As of 2008, there are 193 distinct disease-causing AVPR2 mutations described in 307 NDI families (Figure 2a) [3]. The mutation Q96H included herein has not been reported, yet. Residue 96 is part of TM-2, which encompasses residues 78–98 of AVPR2. The predicted polypeptide contains 371 amino acids with a structure typical of G-protein-coupled receptors with seven transmembrane domains [3]. The comparison of the sequences of AVPR2 and its homologues AVPR1a and AVPR1b in three species (human, mouse and rat) reveals that residue Q96 is part of a unique string of six amino acids representing a highly conserved motif (91–96; Figure 2b). This region may thus play an important role for AVPR2's function. Not surprisingly, AVPR2 disease-causing mutations have been reported in contiguous residues (92 [5], 94 [4] and 95 [6]), as well as in a large number of other highly conserved TM-2 residues (Figure 2a) [3].

Fig. 2

(a) Schematic representation of AVPR2 modified from Bichet [3] to include the new mutation Q96H (arrow). Please see http://www. medicine.mcgill.ca/nephros for a list of mutations. (b) Sequence homology in TM-2 (and flanking regions) of various AVPR subtypes in human, mouse and rat. The novel mutation (located at residue Q96, dotted arrow) is part of one of the largest and most extensively conserved areas amongst the various proteins of this family. Disease-causing mutations in AVPR2 have been reported in the residues highlighted at the bottom. Thick arrows indicate mutations in highly conserved regions, thin arrows in less conserved areas and squared arrows refer to regions with poor homology.
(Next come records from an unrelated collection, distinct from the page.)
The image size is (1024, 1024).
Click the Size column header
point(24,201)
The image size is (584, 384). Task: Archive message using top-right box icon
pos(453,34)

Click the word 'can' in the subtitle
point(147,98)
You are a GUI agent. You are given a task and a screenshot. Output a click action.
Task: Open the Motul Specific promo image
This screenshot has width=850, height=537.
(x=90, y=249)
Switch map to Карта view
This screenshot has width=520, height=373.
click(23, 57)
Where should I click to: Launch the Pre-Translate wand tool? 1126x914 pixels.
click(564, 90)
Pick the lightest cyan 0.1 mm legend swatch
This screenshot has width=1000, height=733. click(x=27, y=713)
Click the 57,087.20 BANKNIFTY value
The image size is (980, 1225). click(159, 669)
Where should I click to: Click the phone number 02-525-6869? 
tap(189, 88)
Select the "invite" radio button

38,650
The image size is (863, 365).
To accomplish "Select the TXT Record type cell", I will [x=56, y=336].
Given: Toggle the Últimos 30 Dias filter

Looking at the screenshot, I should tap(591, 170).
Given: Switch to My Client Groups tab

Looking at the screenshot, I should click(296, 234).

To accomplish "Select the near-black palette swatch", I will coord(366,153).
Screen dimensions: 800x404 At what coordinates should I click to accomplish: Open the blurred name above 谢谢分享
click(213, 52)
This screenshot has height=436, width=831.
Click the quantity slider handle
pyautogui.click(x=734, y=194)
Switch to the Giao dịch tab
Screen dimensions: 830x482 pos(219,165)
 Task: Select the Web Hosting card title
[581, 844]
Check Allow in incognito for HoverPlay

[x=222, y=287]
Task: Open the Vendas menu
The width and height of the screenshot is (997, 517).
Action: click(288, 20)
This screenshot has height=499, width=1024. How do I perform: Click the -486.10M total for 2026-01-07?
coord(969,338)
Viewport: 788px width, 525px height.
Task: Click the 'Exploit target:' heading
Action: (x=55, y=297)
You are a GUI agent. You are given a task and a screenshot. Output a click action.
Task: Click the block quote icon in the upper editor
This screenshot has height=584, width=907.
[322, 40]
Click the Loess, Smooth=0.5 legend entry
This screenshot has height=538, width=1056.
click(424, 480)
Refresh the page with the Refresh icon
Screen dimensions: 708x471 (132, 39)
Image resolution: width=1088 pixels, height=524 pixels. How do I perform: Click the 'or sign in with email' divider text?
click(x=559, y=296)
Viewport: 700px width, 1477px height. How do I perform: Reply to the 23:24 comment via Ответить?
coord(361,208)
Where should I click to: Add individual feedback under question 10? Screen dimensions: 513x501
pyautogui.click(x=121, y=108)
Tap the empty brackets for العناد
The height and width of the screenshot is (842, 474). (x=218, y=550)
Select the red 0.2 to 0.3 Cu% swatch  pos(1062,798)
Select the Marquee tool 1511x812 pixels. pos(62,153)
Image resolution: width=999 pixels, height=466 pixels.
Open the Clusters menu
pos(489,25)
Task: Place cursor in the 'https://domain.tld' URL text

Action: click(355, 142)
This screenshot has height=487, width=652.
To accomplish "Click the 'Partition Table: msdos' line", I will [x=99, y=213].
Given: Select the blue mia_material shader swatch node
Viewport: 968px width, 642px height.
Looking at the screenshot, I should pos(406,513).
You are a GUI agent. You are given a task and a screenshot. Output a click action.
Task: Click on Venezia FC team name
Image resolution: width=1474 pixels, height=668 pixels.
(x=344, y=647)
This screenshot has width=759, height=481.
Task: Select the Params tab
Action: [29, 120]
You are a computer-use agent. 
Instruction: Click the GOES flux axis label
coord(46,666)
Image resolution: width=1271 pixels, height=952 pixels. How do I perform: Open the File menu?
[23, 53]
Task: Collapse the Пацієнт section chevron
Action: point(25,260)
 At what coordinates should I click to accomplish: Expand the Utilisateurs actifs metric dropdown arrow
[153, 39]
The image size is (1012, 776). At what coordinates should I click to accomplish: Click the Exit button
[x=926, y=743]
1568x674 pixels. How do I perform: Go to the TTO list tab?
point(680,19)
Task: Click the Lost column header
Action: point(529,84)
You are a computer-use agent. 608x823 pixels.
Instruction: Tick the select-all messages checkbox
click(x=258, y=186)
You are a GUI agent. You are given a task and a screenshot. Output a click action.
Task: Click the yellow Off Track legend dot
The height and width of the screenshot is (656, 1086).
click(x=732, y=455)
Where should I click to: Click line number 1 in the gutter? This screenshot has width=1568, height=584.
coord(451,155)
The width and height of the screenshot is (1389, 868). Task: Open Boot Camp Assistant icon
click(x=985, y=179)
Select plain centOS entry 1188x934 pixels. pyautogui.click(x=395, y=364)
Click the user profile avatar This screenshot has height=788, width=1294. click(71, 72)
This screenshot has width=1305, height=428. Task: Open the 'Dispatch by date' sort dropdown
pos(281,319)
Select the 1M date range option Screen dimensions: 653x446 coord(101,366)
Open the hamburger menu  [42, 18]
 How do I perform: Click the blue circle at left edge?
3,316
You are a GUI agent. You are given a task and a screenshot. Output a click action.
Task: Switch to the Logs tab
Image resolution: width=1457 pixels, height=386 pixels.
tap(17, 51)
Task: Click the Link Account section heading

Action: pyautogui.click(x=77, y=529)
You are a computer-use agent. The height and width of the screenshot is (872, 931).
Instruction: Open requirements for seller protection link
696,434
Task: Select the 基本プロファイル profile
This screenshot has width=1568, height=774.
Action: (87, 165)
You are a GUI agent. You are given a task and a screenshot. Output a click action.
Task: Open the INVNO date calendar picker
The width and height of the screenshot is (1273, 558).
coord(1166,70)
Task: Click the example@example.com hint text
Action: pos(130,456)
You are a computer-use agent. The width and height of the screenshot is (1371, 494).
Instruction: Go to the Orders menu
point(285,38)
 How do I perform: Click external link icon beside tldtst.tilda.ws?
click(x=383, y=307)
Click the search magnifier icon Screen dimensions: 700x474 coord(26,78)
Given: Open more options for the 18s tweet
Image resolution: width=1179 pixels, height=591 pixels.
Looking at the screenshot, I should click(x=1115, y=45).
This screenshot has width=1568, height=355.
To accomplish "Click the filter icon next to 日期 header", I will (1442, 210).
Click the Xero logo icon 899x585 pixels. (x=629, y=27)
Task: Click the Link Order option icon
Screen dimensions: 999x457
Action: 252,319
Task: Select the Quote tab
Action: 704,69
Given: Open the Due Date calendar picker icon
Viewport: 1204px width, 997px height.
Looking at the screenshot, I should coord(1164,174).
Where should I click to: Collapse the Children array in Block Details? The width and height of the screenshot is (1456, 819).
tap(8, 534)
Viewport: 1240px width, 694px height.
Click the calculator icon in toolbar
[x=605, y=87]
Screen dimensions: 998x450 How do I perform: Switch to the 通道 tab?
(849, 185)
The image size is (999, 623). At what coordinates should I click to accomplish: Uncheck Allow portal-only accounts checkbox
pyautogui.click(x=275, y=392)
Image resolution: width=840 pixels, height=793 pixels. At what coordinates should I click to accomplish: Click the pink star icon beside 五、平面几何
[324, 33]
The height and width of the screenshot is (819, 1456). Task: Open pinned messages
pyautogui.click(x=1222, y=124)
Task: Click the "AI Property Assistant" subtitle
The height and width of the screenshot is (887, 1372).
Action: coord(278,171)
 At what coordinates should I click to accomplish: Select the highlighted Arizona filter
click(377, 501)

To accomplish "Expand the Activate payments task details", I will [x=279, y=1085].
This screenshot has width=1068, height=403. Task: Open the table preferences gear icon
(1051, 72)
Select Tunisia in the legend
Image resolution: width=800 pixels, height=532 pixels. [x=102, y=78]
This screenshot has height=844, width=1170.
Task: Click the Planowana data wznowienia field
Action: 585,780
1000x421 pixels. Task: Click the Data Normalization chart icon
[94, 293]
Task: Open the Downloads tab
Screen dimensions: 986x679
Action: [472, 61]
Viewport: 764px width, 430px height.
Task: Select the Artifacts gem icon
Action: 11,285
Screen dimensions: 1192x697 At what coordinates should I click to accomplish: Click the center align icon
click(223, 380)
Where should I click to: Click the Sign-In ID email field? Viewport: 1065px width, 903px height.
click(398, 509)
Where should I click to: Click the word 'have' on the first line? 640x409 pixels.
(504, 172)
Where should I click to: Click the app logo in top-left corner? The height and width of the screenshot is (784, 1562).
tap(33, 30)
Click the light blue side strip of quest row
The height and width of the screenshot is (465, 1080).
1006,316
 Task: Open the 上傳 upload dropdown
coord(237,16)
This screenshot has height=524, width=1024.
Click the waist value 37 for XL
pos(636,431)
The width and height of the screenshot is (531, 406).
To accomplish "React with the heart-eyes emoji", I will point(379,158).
Sequence accession numbers, in descending order: P37288.1, Q62463.1, P30560.4, Q9WU02.1, P30518.1, O88721.1 and Q00788.2. Sequences were aligned using the software Geneious Pro 3.5.6 (www.geneious.com); residue numbering is based on Homo sapiens AVPR2.

It is instructive to refer to in vitro expression studies in COS-7 cells performed with previously identified AVPR2 mutants to assess the potential impact of Q96H. Three mutations have been reported in TM-2. Expression of AVPR2 harbouring mutations at residues 83 (lysine → glutamine) and 88 (valine → methionine) showed poor cell surface expression despite appropriate biosynthesis [7]. In contrast, impaired vasopressin-binding ability was demonstrated for AVPR2 mutated at residue 105 (phenylalanine → valine) [8]. Unfortunately, in vitro confirmatory studies are unavailable for disease-causing mutations at residues 92, 94 and 95.

Additional indirect evidence for the importance of Q96 for AVPR2 function is derived from studies on AVPR1, a homologue of AVPR2. Substitution of alanine for glutamine at residue 218 resulted in a 290-fold reduction in vasopressin affinity [9]; importantly, Q218 is the structural equivalent to AVPR2's Q96. Molecular modelling of the AVPR1 bound to vasopressin reveals that the C-terminus of AVP is predicted to ‘form a strong hydrogen bond with Q218 on TM-2’ [9]. The impact of Q218A on the AVPR1 function may help predict that of Q96H on AVPR2 since in both cases a hydrophilic amino acid (glutamine) is replaced by a hydrophobic amino acid (alanine or histidine). However, since histidine is positively charged and alanine is neutral, the consequence of each missense mutation may be distinct.

Conclusion

Herein, we present a case of NDI whose symptomatology appears to be due to a novel disease-causing mutation in TM-2, termed Q96H. Based on comparative analysis of analogous peptides, the expected impact of Q96H on AVPR2 is to reduce significantly the efficacy of the ligand vasopressin in activating the downstream signalling pathway. Further studies of the mutant protein expressed in an in vitro system will be required to elucidate in detail the functional relevance of the reported novel AVPR2 mutation.

Conflict of interest statement. None declared.